▶ WRITTEN INSTRUCTION
Revise everything from the line containing "The image size is (1520, 2202)." down to the line containing "The image size is (649, 292).", replacing "Instruction" with "Command" and leaving all else unchanged; give back only those lines.

▶ PROVIDED DATA

************

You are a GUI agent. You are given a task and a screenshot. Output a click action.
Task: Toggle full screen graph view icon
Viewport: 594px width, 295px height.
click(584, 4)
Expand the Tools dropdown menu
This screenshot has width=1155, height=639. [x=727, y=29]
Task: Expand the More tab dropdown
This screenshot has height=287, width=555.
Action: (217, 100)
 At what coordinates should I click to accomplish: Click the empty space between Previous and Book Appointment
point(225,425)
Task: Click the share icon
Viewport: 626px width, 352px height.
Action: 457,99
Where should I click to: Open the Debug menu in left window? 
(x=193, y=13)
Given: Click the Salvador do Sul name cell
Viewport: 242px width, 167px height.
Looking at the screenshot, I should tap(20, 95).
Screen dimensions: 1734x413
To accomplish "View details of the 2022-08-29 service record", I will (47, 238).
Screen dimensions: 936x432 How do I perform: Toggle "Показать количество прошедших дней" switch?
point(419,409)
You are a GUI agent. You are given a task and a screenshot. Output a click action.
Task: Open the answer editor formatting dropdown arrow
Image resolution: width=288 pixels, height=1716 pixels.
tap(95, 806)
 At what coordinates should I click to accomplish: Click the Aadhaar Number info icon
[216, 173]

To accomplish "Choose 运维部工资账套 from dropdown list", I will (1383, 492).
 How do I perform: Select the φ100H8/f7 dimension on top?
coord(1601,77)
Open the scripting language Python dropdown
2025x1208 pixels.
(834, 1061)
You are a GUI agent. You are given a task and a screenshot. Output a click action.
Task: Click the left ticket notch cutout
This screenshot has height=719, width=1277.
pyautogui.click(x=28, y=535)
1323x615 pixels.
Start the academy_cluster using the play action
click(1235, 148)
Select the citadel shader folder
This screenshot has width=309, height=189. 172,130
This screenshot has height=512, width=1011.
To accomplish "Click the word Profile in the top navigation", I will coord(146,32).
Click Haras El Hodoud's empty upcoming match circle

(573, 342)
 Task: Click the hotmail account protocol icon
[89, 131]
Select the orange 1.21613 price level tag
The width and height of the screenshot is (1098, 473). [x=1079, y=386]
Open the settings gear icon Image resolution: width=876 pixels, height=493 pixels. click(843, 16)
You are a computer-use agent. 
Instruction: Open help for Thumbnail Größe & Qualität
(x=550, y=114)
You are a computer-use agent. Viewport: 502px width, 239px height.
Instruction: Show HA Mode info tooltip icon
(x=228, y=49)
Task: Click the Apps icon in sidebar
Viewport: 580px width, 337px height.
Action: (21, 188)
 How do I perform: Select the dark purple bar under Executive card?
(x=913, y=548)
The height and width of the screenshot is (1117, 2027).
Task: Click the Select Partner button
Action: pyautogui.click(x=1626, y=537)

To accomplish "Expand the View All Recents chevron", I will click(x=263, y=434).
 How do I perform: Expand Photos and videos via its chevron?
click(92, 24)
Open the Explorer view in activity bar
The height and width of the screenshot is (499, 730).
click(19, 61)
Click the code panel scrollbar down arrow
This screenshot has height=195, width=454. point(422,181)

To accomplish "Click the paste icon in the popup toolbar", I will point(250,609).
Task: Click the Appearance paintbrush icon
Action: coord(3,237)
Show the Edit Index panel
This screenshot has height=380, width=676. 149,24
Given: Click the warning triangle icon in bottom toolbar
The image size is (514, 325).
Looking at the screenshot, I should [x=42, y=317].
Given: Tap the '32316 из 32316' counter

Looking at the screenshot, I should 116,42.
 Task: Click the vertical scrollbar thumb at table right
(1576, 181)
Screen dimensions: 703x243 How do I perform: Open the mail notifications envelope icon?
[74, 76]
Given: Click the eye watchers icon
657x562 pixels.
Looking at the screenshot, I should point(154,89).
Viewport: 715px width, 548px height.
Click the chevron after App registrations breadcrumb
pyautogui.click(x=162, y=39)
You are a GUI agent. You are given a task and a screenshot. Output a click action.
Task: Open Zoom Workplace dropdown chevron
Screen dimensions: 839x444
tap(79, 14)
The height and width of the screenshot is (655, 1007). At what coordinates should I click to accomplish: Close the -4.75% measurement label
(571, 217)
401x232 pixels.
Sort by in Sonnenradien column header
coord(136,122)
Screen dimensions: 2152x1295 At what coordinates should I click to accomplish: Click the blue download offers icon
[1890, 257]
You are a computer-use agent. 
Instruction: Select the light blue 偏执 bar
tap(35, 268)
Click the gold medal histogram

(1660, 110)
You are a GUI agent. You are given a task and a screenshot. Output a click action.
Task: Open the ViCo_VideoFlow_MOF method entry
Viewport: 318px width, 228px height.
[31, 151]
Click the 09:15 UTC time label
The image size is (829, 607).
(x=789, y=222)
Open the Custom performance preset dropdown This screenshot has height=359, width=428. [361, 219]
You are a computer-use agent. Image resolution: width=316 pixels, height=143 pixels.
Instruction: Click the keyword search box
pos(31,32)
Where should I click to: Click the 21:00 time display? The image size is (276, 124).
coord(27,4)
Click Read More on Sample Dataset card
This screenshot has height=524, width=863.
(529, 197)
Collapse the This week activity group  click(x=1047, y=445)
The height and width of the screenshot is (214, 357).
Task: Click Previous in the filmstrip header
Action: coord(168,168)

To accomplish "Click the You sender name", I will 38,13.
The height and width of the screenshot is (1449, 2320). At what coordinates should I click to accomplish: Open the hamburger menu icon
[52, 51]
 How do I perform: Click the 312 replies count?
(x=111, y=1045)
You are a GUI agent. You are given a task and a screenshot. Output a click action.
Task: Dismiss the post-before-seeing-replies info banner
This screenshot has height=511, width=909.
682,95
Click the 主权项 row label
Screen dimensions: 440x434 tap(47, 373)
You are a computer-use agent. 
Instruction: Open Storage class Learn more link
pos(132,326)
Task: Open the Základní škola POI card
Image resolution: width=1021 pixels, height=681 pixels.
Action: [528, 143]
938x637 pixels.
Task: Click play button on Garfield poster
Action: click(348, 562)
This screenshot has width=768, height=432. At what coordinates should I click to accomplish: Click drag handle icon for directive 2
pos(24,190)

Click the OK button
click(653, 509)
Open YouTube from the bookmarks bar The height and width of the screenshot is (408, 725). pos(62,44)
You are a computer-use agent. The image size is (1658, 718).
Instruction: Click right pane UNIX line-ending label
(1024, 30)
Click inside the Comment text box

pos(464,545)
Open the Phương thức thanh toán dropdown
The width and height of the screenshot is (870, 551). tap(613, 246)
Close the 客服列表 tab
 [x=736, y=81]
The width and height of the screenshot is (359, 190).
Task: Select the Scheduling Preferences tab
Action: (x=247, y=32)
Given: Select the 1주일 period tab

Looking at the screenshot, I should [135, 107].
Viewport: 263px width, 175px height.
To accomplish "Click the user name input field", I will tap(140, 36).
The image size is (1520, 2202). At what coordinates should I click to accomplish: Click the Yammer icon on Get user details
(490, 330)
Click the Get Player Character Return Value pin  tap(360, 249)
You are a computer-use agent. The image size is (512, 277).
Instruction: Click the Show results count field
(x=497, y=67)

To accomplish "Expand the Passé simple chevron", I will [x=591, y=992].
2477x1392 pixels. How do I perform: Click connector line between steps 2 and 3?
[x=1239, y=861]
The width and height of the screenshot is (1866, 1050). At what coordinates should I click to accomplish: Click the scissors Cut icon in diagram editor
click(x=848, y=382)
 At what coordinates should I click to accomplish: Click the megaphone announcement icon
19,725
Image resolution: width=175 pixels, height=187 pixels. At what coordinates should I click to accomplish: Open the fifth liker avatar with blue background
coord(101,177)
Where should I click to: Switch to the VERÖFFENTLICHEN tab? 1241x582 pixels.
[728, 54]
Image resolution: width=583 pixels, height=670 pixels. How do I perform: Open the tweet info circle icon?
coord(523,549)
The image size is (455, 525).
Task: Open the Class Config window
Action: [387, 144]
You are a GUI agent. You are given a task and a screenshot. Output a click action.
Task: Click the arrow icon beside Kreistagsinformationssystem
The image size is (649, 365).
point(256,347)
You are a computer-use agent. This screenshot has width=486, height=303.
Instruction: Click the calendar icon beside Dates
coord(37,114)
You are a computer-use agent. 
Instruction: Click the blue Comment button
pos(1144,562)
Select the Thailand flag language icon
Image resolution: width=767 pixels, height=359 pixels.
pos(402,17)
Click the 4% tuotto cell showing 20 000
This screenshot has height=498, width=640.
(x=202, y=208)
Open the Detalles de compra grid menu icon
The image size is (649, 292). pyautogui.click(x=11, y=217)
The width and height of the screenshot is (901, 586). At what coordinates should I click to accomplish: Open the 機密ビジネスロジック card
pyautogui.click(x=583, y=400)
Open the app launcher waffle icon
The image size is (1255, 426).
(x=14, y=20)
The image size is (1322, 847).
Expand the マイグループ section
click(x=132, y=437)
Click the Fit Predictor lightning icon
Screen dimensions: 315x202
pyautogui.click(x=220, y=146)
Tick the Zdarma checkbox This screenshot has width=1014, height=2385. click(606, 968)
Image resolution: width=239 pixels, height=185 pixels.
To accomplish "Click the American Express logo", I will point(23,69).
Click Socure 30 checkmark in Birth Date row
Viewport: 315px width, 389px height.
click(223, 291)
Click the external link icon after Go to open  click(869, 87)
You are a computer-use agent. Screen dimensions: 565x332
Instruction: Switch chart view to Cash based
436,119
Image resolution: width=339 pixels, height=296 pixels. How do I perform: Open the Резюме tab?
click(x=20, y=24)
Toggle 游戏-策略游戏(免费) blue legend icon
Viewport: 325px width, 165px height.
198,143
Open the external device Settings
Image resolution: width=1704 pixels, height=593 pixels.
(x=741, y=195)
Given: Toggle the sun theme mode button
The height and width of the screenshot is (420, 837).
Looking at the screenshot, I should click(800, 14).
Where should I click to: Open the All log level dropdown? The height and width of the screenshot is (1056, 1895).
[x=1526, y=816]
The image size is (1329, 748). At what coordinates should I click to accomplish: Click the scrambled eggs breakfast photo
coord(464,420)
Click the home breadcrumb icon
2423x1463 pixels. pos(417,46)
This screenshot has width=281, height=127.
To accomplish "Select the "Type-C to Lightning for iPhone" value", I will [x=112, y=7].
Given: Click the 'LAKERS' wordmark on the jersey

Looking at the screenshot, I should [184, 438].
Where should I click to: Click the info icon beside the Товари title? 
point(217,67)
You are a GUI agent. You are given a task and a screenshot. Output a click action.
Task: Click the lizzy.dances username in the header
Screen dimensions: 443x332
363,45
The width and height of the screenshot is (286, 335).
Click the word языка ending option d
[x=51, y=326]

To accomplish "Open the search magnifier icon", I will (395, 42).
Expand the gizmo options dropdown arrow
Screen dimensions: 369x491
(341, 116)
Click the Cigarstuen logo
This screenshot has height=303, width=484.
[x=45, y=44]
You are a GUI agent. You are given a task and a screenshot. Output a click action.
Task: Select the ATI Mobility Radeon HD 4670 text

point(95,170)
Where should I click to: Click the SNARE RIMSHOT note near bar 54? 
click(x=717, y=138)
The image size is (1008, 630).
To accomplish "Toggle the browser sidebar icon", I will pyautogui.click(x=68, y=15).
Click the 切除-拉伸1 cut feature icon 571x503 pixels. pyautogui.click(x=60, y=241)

************

▶ TASK ANSWER
The image size is (1520, 2202). At what coordinates should I click to accomplish: Click the Yammer icon on Get user details
(490, 330)
Click the Get Player Character Return Value pin  tap(360, 249)
You are a computer-use agent. The image size is (512, 277).
Command: Click the Show results count field
(x=497, y=67)

To accomplish "Expand the Passé simple chevron", I will [x=591, y=992].
2477x1392 pixels. How do I perform: Click connector line between steps 2 and 3?
[x=1239, y=861]
The width and height of the screenshot is (1866, 1050). At what coordinates should I click to accomplish: Click the scissors Cut icon in diagram editor
click(x=848, y=382)
 At what coordinates should I click to accomplish: Click the megaphone announcement icon
19,725
Image resolution: width=175 pixels, height=187 pixels. At what coordinates should I click to accomplish: Open the fifth liker avatar with blue background
coord(101,177)
Where should I click to: Switch to the VERÖFFENTLICHEN tab? 1241x582 pixels.
[728, 54]
Image resolution: width=583 pixels, height=670 pixels. How do I perform: Open the tweet info circle icon?
coord(523,549)
The image size is (455, 525).
Task: Open the Class Config window
Action: [387, 144]
You are a GUI agent. You are given a task and a screenshot. Output a click action.
Task: Click the arrow icon beside Kreistagsinformationssystem
The image size is (649, 365).
point(256,347)
You are a computer-use agent. This screenshot has width=486, height=303.
Command: Click the calendar icon beside Dates
coord(37,114)
You are a computer-use agent. 
Command: Click the blue Comment button
pos(1144,562)
Select the Thailand flag language icon
Image resolution: width=767 pixels, height=359 pixels.
pos(402,17)
Click the 4% tuotto cell showing 20 000
This screenshot has height=498, width=640.
(x=202, y=208)
Open the Detalles de compra grid menu icon
The image size is (649, 292). pyautogui.click(x=11, y=217)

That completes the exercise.